Ni siquiera había pasado un día desde la posesión de Abelardo de la Espriella cuando Colombia recibió una imagen inquietante. En Palermo, Huila, civiles que intentaban regresar a unos terrenos desalojados se enfrentaron a la Fuerza Pública y varios videos difundidos en redes muestran a uniformados efectuando disparos durante el operativo. Medios locales confirman al menos un ciudadano herido.
Las publicaciones que circulan aseguran que militares dispararon armas de fuego contra personas desarmadas. Esa acusación requiere todavía una investigación independiente: no está confirmado públicamente qué munición se utilizó, quién efectuó cada disparo ni las circunstancias exactas del herido. Lo que sí está documentado es la intervención de la Fuerza Pública y la violencia registrada durante el desalojo.
El conflicto venía de días atrás. Más de 400 personas, entre ellas menores, personas mayores y mujeres embarazadas, habían sido desalojadas de siete predios en Palermo. El 8 de agosto, más de 300 intentaron regresar a terrenos públicos y zonas calificadas por las autoridades como áreas de protección.
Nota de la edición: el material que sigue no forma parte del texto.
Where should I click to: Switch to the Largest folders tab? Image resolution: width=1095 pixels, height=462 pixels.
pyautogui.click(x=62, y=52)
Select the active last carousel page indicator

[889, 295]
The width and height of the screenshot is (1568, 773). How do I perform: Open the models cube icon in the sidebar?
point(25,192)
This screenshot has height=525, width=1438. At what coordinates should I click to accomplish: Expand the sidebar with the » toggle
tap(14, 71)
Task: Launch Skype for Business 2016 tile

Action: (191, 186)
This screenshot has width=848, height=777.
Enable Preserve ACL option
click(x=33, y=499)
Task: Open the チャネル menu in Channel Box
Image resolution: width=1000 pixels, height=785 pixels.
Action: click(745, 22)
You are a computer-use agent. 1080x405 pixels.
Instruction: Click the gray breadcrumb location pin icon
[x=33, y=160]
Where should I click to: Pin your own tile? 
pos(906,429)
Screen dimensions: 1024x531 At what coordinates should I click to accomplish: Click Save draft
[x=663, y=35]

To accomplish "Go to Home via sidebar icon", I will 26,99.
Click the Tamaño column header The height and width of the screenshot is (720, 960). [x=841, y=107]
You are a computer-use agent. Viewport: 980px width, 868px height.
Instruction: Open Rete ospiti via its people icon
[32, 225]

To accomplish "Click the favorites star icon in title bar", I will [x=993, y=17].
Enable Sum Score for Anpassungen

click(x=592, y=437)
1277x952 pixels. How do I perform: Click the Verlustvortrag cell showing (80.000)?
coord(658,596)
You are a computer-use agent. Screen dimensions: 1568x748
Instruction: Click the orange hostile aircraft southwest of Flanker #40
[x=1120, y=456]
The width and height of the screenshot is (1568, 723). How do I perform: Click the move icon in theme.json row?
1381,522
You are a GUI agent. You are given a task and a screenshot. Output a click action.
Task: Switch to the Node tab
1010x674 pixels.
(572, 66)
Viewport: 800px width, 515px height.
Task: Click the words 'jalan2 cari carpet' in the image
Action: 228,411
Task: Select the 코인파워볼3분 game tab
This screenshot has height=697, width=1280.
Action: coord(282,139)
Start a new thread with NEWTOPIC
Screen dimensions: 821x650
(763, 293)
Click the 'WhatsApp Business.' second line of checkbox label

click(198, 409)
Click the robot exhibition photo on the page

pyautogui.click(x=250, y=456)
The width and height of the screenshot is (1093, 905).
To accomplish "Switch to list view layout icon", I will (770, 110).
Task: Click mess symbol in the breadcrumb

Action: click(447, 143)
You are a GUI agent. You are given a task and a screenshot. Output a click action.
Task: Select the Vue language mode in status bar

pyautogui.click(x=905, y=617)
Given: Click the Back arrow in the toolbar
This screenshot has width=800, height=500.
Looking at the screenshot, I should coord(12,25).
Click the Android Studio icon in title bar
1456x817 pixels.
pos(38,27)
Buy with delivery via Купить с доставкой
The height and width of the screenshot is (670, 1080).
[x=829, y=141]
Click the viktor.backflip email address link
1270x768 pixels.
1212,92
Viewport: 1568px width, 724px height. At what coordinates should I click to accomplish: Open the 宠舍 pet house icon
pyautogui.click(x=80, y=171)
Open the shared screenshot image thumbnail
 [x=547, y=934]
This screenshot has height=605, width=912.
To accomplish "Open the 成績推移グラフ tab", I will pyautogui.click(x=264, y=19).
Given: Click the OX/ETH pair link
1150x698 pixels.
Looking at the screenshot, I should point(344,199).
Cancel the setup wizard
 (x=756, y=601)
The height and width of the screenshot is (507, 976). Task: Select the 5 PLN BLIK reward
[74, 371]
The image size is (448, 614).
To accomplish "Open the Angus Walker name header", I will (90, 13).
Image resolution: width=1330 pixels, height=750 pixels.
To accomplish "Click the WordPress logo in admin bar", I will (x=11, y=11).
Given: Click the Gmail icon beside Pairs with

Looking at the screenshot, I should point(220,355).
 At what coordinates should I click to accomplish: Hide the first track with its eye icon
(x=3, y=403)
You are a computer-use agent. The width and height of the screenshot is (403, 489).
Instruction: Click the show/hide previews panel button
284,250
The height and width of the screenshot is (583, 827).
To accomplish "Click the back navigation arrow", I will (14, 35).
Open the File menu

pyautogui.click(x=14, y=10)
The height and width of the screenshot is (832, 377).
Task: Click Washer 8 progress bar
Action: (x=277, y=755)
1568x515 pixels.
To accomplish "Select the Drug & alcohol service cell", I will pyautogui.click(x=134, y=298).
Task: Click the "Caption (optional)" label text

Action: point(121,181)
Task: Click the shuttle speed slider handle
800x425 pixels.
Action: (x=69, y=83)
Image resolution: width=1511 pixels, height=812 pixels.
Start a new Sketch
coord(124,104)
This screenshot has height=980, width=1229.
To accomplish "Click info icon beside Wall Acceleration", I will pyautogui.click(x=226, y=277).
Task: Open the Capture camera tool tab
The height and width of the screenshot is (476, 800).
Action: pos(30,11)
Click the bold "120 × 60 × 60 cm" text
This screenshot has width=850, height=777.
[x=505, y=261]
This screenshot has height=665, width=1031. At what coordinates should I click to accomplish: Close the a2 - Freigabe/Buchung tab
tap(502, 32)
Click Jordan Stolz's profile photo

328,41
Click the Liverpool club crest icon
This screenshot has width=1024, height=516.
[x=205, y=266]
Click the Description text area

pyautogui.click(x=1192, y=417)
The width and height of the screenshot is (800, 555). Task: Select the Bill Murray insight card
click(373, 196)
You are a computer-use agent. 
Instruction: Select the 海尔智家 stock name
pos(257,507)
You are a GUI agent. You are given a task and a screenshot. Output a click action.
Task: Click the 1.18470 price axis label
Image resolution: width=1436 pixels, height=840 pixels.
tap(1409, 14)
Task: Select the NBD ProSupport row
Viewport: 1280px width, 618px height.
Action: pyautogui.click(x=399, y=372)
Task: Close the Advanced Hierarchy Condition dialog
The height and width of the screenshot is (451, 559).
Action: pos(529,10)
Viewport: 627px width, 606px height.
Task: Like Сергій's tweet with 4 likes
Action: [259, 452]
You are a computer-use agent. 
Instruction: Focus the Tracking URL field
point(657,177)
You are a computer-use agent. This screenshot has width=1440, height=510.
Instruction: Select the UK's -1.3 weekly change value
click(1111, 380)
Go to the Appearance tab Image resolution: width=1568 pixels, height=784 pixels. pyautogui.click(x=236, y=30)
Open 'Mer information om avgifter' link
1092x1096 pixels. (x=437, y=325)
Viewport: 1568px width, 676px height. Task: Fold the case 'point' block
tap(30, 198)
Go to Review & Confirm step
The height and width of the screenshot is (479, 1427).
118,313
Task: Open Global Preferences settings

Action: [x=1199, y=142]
Reducir todo a la palabra “invasores” borra una parte incómoda del problema: detrás de muchas ocupaciones existe una demanda desesperada de tierra y vivienda. Eso no convierte cualquier ocupación en legal ni elimina la obligación de proteger espacios ambientales. Pero tampoco convierte automáticamente a familias pobres en enemigas que deban ser tratadas como una amenaza militar.
El simbolismo político resulta difícil de ignorar. De la Espriella inició su Presidencia con un discurso especialmente dirigido a las Fuerzas Armadas y una promesa de “mano dura” en materia de seguridad.
No hay pruebas de que el nuevo presidente ordenara este operativo. Sería irresponsable afirmarlo.
Pero el nuevo Gobierno tiene ya una pregunta encima de la mesa: cuando una comunidad reclama tierra, ¿el Estado responderá con política social o con fusiles?
Colombia conoce demasiado bien lo que ocurre cuando los conflictos por la tierra terminan resolviéndose a tiros.